ZenCash hit with 51% doublespend attack, $600,000 stolen
Another one bites the dust.
The age of 51% attacks is now well and truly in full swing. ZenCash has become the latest victim, succumbing to an attacker who managed to double spend 19,900 ZEN worth almost US$600,000, according to the ZenCash statement on the incident.
The attack took place on 2 June at about 2:45am UTC. The team was first alerted to it by a mining pool operator and quickly took steps to resist the attack by increasing the number of confirmations required for a successful transaction. This might have cut the attack short.
How a 51% attack works
A 51% attack is when an attacker manages to control more than 50% of the hash power in a proof-of-work blockchain. This essentially gives them majority control of the blockchain, allowing for exploits such as double spending. This basically means spending the same funds twice, by selling them then re-organising the blockchain to pull the funds back to one's own wallet. The victim is usually an exchange, or someone else who agreed to purchase the coins before having them disappear from their wallet.
In this case, it was an exchange.
Increasing the number of transactions helps resist attacks by increasing the attacker's required expenditure. A successful attack depends on consistently maintaining control of the network (which is very expensive), so increasing the number of confirmations will slow transactions, but increase the attacker's required expenditure.
Who's next?
It's not known who was behind this attack, but it could be almost anyone. ZenCash also runs on the Equihash algorithm, just like Bitcoin Gold which was recently struck with a massive $18 million double-spend attack that similarly targeted exchanges, so it might be the same crew using a private supply of Equihash miners to carry out the attack.
ZenCash also made a recent appearance on a list of coins that are highly vulnerable to 51% attacks, which might have made it more of a target.
The ZenCash statement speculates that the attackers used their own Equihash miners, backed up with rented hash power, but they wouldn't necessarily have needed to. At the time of the attack, the ZenCash hash rate was estimated to be 58MH/s, so an attacker would have been able to just rent the power they needed.
Bitcoin Gold (again), Bitcoin Private and ZClassic currently have even less hash power than ZenCash, so they could clearly get hit at any time. Exchanges are probably going to start being very cautious when dealing with large transactions of those coins.
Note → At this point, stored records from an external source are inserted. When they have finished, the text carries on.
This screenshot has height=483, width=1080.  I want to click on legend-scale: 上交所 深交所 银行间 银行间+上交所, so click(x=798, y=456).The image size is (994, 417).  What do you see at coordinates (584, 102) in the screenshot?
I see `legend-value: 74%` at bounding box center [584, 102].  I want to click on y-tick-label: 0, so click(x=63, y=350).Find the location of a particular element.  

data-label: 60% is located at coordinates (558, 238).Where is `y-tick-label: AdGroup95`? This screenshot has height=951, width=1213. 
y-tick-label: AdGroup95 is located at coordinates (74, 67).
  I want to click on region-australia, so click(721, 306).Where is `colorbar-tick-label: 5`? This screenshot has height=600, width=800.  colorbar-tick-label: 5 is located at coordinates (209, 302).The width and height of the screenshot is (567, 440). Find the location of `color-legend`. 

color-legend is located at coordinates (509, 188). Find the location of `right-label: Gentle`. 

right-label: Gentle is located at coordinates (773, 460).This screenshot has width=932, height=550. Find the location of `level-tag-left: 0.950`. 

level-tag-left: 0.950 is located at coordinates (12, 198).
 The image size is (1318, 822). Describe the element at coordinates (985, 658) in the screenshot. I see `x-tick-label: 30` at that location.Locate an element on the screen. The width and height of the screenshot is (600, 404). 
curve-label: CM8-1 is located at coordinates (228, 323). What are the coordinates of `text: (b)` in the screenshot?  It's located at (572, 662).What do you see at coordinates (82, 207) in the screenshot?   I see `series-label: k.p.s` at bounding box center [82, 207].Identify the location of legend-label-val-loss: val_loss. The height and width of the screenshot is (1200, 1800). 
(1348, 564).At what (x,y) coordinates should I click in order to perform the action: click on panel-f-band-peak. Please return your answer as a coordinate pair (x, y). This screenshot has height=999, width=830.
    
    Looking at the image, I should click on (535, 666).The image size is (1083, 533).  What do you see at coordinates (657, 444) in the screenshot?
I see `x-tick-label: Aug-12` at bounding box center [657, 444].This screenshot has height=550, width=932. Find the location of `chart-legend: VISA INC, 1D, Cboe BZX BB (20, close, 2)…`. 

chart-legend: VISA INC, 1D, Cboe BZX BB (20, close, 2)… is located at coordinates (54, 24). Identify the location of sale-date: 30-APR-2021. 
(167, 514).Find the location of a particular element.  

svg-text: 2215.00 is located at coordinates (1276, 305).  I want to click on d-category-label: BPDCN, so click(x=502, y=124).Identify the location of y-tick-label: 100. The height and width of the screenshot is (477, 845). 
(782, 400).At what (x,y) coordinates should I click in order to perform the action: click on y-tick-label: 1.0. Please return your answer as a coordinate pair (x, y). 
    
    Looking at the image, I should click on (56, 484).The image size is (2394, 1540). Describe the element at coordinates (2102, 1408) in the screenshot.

Luckily for the attackers, ZenCash prices haven't seemed to respond to the 51% attack in any way.
Vulnerable coins can temporarily stave off future attacks by forking to change the mining algorithm, but this bandaid only lasts a few months and ties up valuable developer time and delaying progress elsewhere.
Disclosure: At the time of writing, the author holds ETH, IOTA, ICX, VEN, XLM, BTC and NANO.